<rant>
I’m not posting this on Many-to-Many, despite the fact that it’s really a follow up to my other posts there. I don’t want to stir the pot and start a debate right now. I just want to express my extreme frustration with trying to use a wiki, before I explode.
Tonight Dorothea and I started talking about the architecture for the syndication project wiki (pie/echo/atom/whatever). I figured it made all kinds of sense to create wiki pages for our discussion, so I created one for our thoughts on topical organization, and one for our thoughts on audience-focused organization. The file names both included FirstDraft at the end, because I’m accustomed to keeping drafts separate from “production” files.
After I’d edited them a bit, though, I realized that given the nature of the wiki, it made more sense to simply name them with the topics, and let the drafts evolve into the finished products. But it turns out there’s no way to rename a wiki page. Once you’ve picked a name, you’re stuck with it. And while the documentation refers to a DeletePage action, I’ll be damned if I can figure out how to implement it (and I resent having to do so, anyways, since I don’t want to delete it, I want to rename it).

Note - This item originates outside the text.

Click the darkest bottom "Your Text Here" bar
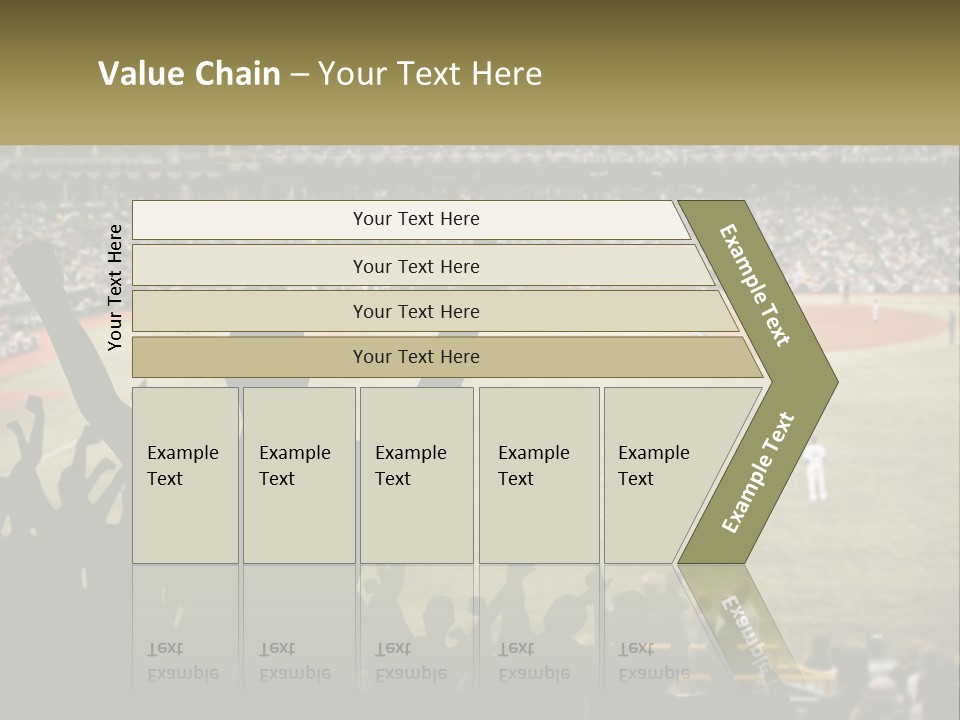The width and height of the screenshot is (960, 720). [416, 357]
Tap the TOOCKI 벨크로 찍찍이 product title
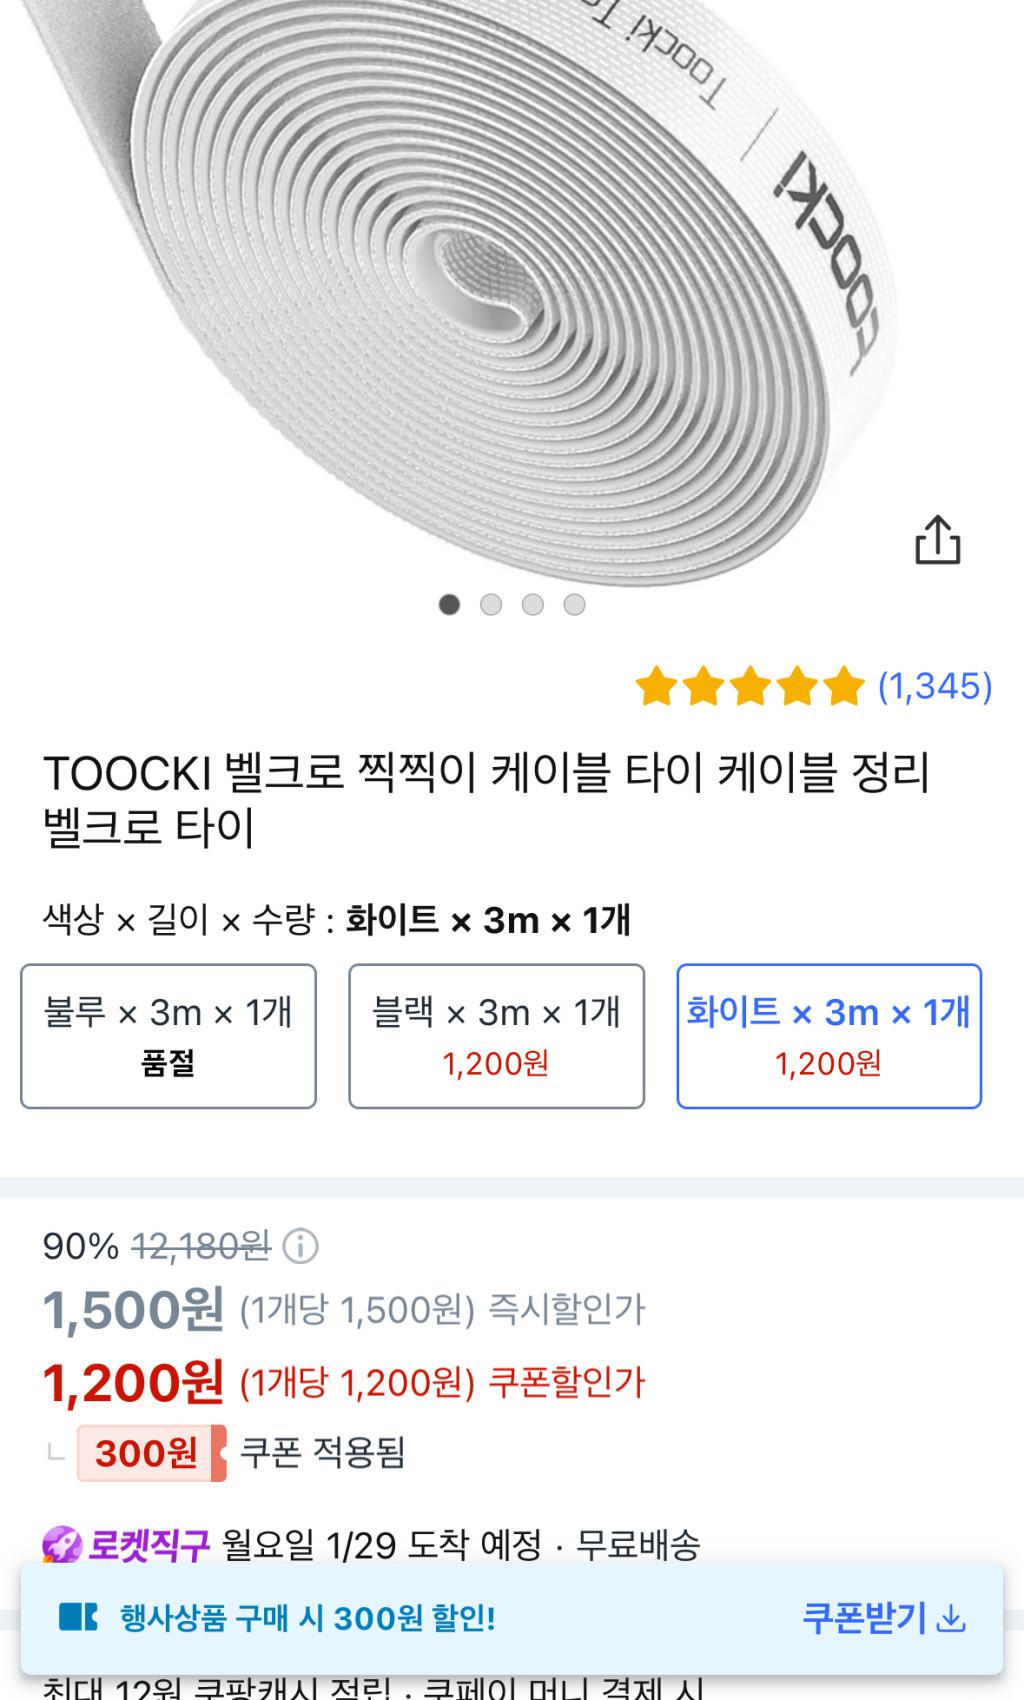Screen dimensions: 1024x1700 point(486,800)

I spent a good hour going through the docs for MoinMoin, which are about as well organized as every other wiki I’ve ever dealt with. No luck. No way to rename, no help on how to delete. I give up. The pages will probably join hundreds of other orphans on the site. Blech.
It seems to me that wikis are designed for people who don’t really care whether their informtion is organized or accessible. People who want to throw stuff out and not worry about what it’s called or what its context is. This is so not how I like dealing with content. I think names matter. I think structured information has value. And I think clear, well-organized documentation is essential.
It’s easy for me to consider using blogs in a class—I can implement them in a way that I’m relatively sure will cause minimal frustration and confusion for my students. But wikis are another story. I can’t see subjecting my students to this level of frustration—with formatting, with renaming, with organizing, with finding information.